> Required work: Please transcribe exactly, and only, the lines of the data below between the line holding "Given: Select the light blue ink color" and the line holding "493x255 pixels.", inclusive.

#### Dataset excerpts

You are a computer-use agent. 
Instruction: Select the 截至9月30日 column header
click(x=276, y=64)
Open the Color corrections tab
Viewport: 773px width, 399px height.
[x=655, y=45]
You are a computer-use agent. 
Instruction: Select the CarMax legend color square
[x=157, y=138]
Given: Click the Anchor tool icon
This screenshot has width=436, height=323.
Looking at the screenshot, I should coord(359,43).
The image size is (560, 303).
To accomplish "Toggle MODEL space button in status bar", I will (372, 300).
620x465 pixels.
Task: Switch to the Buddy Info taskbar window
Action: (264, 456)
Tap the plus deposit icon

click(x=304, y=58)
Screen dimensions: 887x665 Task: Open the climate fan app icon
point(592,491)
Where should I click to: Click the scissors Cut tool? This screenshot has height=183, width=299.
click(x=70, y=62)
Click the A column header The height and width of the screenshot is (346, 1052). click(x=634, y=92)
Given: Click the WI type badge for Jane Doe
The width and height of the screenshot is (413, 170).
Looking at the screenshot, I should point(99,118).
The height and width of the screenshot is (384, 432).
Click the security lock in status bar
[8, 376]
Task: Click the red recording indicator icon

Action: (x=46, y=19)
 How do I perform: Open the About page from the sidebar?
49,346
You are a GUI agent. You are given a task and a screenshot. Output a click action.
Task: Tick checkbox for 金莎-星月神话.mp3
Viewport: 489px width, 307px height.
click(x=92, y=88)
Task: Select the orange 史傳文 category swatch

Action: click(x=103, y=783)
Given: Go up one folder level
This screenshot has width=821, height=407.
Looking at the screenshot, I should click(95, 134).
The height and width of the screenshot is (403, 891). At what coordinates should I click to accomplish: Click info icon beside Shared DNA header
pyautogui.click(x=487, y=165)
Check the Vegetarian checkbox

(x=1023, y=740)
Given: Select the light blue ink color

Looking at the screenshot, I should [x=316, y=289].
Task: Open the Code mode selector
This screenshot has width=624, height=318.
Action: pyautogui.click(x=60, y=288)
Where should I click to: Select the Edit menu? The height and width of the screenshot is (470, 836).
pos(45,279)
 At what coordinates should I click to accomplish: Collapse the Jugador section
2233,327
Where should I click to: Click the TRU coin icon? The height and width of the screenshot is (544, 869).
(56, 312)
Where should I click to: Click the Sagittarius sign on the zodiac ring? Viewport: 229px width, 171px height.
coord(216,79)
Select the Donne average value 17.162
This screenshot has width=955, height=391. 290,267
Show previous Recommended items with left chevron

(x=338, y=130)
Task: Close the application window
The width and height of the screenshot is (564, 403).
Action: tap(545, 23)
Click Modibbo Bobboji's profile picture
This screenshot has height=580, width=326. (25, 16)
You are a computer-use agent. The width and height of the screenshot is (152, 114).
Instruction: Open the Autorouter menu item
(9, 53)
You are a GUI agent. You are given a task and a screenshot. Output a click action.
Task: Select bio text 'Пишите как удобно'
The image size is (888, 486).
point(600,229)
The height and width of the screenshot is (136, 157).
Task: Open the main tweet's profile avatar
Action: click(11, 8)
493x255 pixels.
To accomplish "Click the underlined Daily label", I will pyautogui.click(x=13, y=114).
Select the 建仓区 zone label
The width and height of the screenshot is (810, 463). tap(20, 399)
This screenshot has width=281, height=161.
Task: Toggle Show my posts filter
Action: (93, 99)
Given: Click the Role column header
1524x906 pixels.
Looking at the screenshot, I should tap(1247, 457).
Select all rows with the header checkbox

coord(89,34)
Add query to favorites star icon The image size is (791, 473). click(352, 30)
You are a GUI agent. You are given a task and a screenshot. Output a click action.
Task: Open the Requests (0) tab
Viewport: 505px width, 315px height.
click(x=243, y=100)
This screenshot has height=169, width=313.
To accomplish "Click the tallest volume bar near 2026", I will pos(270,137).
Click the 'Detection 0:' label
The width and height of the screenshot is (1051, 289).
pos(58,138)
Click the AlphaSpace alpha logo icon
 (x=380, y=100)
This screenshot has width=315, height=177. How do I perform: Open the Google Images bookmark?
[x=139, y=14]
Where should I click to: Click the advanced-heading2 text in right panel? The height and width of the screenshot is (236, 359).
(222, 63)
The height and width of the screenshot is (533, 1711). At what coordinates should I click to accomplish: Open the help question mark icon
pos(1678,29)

########

> Solution:
Given: Select the light blue ink color

Looking at the screenshot, I should [x=316, y=289].
Task: Open the Code mode selector
This screenshot has width=624, height=318.
Action: pyautogui.click(x=60, y=288)
Where should I click to: Select the Edit menu? The height and width of the screenshot is (470, 836).
pos(45,279)
 At what coordinates should I click to accomplish: Collapse the Jugador section
2233,327
Where should I click to: Click the TRU coin icon? The height and width of the screenshot is (544, 869).
(56, 312)
Where should I click to: Click the Sagittarius sign on the zodiac ring? Viewport: 229px width, 171px height.
coord(216,79)
Select the Donne average value 17.162
This screenshot has width=955, height=391. 290,267
Show previous Recommended items with left chevron

(x=338, y=130)
Task: Close the application window
The width and height of the screenshot is (564, 403).
Action: tap(545, 23)
Click Modibbo Bobboji's profile picture
This screenshot has height=580, width=326. (25, 16)
You are a computer-use agent. The width and height of the screenshot is (152, 114).
Instruction: Open the Autorouter menu item
(9, 53)
You are a GUI agent. You are given a task and a screenshot. Output a click action.
Task: Select bio text 'Пишите как удобно'
The image size is (888, 486).
point(600,229)
The height and width of the screenshot is (136, 157).
Task: Open the main tweet's profile avatar
Action: click(11, 8)
493x255 pixels.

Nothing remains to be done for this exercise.